Cybersecurity challenges facing the nation were the topic of much discussion on the morning of Monday, Feb. 8, following the dedication of the new and expanded 60,000 square-foot National Cybersecurity Center of Excellence (NCCoE) facility in Maryland that is working to accelerate the development and use of secure, standards-based technology in the private sector.
During dedication remarks, attended by state and federal leaders and private-sector officials, Sen. Barbara Mikulski (D-Maryland) said the center would play a vital role in providing the foundation for improved cybersecurity standing in the United States.
“There is no part of our economy that does not face cyber threats; whether it’s the government that has been hacked or the private sector, big or small,” she said. “We’ve got to be able to protect ourselves.”
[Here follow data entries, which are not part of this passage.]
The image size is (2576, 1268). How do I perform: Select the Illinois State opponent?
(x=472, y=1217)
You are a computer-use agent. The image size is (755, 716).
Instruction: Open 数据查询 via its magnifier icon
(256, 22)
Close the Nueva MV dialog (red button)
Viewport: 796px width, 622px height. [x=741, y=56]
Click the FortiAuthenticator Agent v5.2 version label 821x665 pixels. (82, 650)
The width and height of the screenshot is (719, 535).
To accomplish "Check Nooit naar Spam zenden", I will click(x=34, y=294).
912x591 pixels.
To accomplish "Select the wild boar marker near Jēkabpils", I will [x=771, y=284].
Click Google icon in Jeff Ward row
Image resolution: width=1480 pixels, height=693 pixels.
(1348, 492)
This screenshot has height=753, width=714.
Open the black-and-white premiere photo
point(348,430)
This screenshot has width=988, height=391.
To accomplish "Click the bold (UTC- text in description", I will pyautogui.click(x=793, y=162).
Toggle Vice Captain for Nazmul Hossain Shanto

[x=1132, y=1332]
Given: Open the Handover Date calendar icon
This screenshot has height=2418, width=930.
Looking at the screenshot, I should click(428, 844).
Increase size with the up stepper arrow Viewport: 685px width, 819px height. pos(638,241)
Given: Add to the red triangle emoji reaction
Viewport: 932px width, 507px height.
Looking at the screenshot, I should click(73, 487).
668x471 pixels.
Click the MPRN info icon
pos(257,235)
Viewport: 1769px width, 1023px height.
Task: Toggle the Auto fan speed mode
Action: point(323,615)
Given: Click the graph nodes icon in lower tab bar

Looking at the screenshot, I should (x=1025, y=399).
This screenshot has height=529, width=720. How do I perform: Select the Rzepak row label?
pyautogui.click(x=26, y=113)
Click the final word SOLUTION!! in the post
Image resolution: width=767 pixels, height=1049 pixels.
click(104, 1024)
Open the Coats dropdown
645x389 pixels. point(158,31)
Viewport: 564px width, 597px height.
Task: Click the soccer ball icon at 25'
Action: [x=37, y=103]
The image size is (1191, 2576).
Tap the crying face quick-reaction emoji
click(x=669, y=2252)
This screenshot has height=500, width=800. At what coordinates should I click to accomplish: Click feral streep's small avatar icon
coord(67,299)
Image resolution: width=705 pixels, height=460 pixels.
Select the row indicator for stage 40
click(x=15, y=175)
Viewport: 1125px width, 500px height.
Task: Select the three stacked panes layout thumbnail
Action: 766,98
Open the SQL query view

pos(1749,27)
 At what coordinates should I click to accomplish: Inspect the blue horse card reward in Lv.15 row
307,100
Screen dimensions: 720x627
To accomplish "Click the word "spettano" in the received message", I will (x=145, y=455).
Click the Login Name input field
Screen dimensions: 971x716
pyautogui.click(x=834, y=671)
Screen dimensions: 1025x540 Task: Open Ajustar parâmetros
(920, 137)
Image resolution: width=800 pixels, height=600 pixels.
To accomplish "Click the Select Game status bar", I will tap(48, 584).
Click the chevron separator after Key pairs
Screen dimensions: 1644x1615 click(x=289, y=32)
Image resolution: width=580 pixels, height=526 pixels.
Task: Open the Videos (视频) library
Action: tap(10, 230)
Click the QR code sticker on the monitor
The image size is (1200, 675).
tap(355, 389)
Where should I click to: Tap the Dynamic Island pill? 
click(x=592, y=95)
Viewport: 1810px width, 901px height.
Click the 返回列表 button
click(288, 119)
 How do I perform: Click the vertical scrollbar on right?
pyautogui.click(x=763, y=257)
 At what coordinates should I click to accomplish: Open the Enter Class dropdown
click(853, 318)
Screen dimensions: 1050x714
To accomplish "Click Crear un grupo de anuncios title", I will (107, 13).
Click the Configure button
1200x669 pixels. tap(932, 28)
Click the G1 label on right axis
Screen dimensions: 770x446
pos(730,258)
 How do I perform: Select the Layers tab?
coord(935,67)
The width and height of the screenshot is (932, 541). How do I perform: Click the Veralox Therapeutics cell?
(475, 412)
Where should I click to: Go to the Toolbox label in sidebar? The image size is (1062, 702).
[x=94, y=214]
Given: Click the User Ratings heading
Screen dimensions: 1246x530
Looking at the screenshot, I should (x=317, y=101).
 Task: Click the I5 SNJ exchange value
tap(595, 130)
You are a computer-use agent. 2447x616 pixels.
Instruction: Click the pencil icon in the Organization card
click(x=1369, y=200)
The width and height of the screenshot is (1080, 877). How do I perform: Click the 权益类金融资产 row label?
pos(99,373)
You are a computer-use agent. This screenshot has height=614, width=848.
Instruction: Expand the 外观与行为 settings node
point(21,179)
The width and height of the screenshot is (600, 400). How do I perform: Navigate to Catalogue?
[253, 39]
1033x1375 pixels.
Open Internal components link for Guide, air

Mikulski was lauded as a driving force behind the initiative to secure and fund the NCCoE facility, which began as a public-private partnership under the Commerce Department's National Institute of Standards and Technology (NIST) in 2013.
The push to bring more technology-related businesses to the state has officials hoping for long-term growth over places like Fairfax County, Va., where the federal government has already made substantial technological investment.
After the ceremony, an expert panel discussed some of the opportunities and challenges facing information infrastructure, the importance of collaboration between the public and private sectors, and how to increase consumers' cybersecurity confidence.
U.S. Secretary of Commerce Penny Pritzker said during the panel that the current standing of federal cybersecurity has vastly improved since she was appointed to the post in 2013 -- but there is still a ways to go.
“I think the level of awareness has risen dramatically," she said, "but it is still not where it needs to be.”
She pointed to an increased need for improved communication with private-sector companies, and said the ever-growing number of devices connecting to the so called Internet of Things was spurring this need even further.
“We need to step up our cybersecurity game,” she said. “Now, we’ve made a lot of progress in the last two and a half years, but frankly, I’m assuming that the Department of Commerce was for sure not the best… so, we have to step it up in the federal government.”
She pointed to clear channels of information sharing as a means of preventing systematic attacks among organizations.
“Unless we have the mechanism and the protections and the legal structure to allow for that, then crime pays,” she said.
Private-sector panelist Michael Brown, CEO of Symantec, said that more investment needs to be made in cybersecurity threat prevention and detection – not just in recovering from breaches.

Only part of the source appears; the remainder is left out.